At the workplace level, the picture varies. The bilingual SDS obligation is a federal supplier requirement; outside Quebec, no province mandates French for workplace labels or training. However, the requirement to ensure worker comprehension applies everywhere — training delivered in a language workers do not understand does not satisfy the employer’s legal obligation in any jurisdiction.
For organizations receiving SDS from US or international suppliers: an English-only SDS does not satisfy Canadian requirements even if it is US HazCom-compliant. Importers must obtain or produce a compliant bilingual SDS before any product is used in a Canadian workplace.

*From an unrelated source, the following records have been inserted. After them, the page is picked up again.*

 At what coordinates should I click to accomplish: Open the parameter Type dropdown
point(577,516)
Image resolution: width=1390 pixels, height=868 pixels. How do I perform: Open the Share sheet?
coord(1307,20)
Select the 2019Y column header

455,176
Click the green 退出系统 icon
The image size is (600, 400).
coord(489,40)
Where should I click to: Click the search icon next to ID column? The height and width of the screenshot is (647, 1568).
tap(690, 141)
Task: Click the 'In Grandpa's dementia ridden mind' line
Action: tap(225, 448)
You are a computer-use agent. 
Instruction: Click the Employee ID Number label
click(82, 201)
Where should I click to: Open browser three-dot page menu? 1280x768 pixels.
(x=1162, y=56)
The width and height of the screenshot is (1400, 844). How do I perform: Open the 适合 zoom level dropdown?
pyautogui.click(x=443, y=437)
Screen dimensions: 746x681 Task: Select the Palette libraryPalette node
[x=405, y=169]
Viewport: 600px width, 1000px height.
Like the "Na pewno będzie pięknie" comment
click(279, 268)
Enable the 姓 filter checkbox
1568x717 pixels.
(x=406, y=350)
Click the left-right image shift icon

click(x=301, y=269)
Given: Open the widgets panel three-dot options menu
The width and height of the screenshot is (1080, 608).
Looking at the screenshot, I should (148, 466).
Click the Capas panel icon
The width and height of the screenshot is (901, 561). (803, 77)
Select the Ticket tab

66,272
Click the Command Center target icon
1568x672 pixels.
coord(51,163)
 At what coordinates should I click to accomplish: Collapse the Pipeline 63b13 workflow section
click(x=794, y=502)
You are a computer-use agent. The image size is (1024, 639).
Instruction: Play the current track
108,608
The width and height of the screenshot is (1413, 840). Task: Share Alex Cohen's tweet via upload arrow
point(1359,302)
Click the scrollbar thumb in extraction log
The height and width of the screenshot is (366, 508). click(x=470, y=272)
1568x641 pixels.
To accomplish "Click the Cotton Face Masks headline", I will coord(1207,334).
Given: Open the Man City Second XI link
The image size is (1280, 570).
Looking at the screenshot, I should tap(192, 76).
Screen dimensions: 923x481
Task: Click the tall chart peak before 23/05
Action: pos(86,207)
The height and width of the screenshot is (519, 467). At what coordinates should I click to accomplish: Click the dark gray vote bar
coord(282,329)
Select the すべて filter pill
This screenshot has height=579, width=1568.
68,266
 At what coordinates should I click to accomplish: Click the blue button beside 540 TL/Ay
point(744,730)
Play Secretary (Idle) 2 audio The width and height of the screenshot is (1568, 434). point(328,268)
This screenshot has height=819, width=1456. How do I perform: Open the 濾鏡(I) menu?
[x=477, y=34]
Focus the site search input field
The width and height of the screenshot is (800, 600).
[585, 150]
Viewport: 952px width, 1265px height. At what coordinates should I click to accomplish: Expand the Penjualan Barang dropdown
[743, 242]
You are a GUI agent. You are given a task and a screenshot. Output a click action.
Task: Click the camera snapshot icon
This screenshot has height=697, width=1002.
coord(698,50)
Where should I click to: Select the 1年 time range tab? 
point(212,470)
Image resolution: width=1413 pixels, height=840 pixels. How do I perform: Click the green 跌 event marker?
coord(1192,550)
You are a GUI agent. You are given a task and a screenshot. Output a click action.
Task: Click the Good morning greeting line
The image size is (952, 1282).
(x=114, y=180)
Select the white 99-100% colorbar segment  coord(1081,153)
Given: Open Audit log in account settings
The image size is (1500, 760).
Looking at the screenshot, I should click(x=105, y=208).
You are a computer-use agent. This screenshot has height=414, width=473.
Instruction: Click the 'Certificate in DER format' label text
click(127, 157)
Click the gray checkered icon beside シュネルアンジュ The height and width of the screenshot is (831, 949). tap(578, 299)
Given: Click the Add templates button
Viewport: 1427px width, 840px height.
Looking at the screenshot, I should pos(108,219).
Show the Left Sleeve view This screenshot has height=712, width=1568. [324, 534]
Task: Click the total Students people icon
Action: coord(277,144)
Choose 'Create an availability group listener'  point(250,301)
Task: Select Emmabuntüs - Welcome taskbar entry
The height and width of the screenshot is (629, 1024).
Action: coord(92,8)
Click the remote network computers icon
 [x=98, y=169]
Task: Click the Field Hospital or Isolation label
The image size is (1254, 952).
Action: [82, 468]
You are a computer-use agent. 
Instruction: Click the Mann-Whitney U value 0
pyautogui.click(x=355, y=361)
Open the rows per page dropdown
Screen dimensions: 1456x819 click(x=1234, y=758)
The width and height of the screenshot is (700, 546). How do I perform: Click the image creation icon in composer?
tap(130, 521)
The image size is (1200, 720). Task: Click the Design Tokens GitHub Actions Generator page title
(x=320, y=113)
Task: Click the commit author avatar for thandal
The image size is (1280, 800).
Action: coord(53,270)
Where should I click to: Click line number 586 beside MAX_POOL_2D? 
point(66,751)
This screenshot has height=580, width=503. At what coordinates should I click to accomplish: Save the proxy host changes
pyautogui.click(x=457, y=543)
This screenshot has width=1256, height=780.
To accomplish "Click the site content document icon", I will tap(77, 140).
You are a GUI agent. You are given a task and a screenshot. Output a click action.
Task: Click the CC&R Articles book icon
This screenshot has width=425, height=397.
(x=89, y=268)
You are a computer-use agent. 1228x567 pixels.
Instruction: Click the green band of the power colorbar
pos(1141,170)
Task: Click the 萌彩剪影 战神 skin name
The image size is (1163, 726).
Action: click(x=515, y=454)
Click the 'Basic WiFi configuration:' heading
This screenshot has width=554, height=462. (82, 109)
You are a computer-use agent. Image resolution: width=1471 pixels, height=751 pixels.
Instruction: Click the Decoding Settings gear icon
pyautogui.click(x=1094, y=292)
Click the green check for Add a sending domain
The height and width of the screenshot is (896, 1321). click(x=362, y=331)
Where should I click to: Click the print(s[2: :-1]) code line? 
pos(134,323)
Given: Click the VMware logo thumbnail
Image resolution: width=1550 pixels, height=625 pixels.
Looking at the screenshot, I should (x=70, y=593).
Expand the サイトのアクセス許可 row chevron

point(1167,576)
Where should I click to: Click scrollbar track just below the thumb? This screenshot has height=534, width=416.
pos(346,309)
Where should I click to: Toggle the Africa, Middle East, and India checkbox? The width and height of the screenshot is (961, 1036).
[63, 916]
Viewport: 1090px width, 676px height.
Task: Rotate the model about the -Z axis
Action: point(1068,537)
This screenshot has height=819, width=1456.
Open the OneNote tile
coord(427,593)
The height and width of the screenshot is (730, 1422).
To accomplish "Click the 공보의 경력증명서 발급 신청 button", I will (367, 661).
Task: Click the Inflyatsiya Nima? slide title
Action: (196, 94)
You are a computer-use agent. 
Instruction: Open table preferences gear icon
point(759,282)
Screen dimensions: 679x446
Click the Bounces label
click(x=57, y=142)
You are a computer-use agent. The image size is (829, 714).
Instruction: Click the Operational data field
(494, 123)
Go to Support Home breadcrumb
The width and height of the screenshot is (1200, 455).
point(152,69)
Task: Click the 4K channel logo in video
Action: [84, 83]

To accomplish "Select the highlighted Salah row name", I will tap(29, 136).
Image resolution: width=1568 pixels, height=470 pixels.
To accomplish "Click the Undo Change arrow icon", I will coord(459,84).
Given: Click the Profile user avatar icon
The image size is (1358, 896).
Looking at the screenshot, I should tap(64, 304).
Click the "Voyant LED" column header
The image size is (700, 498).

What multi-province employers must do
Organizations operating across provinces face the most complex compliance landscape. The practical approach is to build your WHMIS program to the highest standard across every dimension: proactive annual SDS review, bilingual SDS and workplace labels throughout the organization, and training delivered in the language workers actually work in. If a single program satisfies Quebec’s language rules, BC’s inventory requirement, and the 3-year proactive review, it satisfies every jurisdiction in between — and our guide to employer obligations under WHMIS covers the duties that apply everywhere.